In a letter to Naledi Pandor, the Minister of International Relations and Cooperation, Cape Town Pride said it had been contacted by concerned members of the community about the “heinous” Promotion Of Proper Human Sexual Rights And Ghanaian Family Values Bill, 2021.

The organisation that hosts the annual event, OUTReach Africa, called on the minister to release a public statement condemning the bill, as per the constitution and values of South Africa.

Pandor was also urged to denounce the bill at the UN level and to appeal to other SADC countries to do the same.

“We, in South Africa, have been afforded the rights and privileges that very few experience in Africa and, as such, we need to stand up and represent our core values as a country,” said Cape Town Pride Festival Director, Matthew Van As.

“If we stay quiet, we condone this behaviour and promote the blatant abuse of basic human rights and the freedom to exist, love and live.”

He added: “We have fought so hard for our rights in South Africa and if we turn a blind eye to what is happening on the rest of the African continent we spit in the faces of those who have given their lives for what we have today.”

The Ghanian bill is one of the most detailed and sweeping attempts in the world to criminalise and oppress all sexual or gender minorities and any consensual relationship that is not heterosexual or monogamous.

It applies to anyone who is lesbian; gay; bisexual; transgender; transsexual; asexual; queer; an ally; pansexual; questioning; intersex; or non-binary and equates them to paedophilia and bestiality.

It proposes jailing LGBTIQ+ people who engage in any form of sex for up five years.

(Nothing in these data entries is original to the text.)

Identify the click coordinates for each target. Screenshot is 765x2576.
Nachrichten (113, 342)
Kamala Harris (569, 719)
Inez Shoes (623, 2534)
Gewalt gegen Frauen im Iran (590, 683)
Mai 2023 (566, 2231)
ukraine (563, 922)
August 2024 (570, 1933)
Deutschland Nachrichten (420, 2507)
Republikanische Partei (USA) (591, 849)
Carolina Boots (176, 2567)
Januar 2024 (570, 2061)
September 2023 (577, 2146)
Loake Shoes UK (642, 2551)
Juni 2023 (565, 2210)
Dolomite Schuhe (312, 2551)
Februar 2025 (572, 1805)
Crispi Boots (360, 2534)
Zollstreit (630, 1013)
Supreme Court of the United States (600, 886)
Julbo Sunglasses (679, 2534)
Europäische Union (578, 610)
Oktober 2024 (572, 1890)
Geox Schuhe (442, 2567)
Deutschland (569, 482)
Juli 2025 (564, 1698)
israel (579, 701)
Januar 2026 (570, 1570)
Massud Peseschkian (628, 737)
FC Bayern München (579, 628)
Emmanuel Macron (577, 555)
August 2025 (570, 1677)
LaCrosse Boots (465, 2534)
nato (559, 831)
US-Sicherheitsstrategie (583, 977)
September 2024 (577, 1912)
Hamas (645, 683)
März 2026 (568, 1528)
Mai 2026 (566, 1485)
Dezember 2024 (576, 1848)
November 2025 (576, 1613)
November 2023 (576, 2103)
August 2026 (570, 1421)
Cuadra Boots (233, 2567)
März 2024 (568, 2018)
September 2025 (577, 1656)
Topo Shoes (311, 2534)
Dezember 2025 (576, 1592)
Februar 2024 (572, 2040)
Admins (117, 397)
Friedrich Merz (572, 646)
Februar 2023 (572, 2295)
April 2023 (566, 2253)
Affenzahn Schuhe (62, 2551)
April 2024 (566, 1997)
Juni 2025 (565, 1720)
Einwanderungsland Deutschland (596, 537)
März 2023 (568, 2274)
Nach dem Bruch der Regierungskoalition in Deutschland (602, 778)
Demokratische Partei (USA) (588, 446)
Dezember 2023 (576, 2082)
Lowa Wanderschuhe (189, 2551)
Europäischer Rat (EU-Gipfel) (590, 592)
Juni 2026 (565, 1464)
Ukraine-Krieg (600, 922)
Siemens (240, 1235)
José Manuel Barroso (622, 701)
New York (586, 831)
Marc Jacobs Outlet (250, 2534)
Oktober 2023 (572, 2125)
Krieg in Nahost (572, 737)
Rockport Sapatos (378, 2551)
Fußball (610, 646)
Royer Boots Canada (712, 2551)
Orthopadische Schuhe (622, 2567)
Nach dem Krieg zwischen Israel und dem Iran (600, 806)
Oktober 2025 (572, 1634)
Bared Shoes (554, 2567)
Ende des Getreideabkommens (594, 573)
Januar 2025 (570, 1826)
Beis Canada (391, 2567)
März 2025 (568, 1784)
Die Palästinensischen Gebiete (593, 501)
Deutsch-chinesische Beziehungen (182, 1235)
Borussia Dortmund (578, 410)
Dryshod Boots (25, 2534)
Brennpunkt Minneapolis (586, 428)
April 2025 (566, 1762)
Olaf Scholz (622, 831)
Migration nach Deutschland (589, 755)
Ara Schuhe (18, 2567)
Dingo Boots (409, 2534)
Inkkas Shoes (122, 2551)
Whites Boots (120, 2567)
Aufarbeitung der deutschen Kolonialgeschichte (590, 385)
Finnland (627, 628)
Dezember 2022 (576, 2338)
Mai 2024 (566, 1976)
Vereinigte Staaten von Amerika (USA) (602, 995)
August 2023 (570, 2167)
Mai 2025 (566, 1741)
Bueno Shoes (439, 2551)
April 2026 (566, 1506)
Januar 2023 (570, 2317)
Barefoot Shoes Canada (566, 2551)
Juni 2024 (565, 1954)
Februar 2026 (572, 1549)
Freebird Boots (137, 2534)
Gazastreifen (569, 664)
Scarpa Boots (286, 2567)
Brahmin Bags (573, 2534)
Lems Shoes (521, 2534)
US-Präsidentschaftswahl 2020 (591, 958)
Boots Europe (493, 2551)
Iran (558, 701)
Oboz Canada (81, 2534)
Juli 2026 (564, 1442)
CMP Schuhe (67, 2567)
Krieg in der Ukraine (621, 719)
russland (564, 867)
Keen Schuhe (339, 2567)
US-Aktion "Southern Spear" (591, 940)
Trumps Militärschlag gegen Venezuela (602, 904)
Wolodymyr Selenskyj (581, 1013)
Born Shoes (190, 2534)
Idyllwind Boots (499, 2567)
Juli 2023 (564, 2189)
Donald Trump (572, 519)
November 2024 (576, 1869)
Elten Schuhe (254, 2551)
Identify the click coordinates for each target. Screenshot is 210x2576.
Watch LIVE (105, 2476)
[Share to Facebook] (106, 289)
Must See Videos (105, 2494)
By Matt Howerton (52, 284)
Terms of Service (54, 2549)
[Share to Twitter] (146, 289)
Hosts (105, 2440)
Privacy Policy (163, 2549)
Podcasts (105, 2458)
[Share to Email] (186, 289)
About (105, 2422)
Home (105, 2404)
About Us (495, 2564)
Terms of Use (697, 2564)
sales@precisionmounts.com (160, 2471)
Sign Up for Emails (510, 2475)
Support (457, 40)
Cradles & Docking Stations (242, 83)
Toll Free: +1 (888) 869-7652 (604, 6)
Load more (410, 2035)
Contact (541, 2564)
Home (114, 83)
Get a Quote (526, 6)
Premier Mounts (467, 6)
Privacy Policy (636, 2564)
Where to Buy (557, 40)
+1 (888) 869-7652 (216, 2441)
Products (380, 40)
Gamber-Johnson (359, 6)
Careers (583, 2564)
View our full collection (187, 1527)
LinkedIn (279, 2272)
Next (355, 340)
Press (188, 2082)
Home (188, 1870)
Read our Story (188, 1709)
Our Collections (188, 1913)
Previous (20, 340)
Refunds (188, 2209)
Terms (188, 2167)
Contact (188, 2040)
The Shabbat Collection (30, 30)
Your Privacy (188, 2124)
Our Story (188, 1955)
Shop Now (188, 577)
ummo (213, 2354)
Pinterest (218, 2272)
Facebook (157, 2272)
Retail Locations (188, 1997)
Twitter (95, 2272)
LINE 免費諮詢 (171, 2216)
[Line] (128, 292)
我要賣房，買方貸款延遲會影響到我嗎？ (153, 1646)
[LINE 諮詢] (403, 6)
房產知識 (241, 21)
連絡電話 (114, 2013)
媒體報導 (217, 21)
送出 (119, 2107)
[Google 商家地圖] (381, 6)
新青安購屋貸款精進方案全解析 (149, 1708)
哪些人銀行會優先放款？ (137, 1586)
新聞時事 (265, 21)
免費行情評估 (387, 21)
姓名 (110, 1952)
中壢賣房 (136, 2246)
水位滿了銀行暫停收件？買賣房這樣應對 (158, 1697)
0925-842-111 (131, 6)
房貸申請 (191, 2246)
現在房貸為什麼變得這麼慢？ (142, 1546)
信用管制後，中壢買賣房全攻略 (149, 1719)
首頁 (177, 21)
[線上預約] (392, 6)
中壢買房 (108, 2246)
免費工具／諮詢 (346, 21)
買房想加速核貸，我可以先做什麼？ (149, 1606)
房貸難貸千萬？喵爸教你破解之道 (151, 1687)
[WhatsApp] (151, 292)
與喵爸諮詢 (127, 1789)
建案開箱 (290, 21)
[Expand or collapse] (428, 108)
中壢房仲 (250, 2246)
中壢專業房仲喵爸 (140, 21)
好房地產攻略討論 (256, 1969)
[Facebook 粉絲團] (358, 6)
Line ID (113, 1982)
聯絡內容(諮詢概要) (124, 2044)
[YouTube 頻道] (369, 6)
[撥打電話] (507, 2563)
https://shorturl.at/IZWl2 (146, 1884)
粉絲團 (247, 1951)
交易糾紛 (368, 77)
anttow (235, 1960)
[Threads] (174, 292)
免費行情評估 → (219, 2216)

The bill makes it illegal to fund or form an LGBTIQ+ organisation or advocate for LGBTIQ+ rights in any way, even on social media, with up to ten years in prison.

The bill outlaws gay adoption and same-sex marriage, as well as banning any transgender person from getting married. In another noxious clause, it states that LGBTIQ+ people or activities must be reported to the police within seven days.

Last month, Ghana’s Speaker of Parliament, Alban Bagbin, asserted that the “Parliament of Ghana will pass this bill” and warned that the struggle for LGBTIQ+ equality is an evil “pandemic” that’s worse than Covid-19.

Same-sex sex acts are already illegal under the country’s colonial-era Criminal Offences Act, falling under the broad term of “unnatural carnal knowledge”.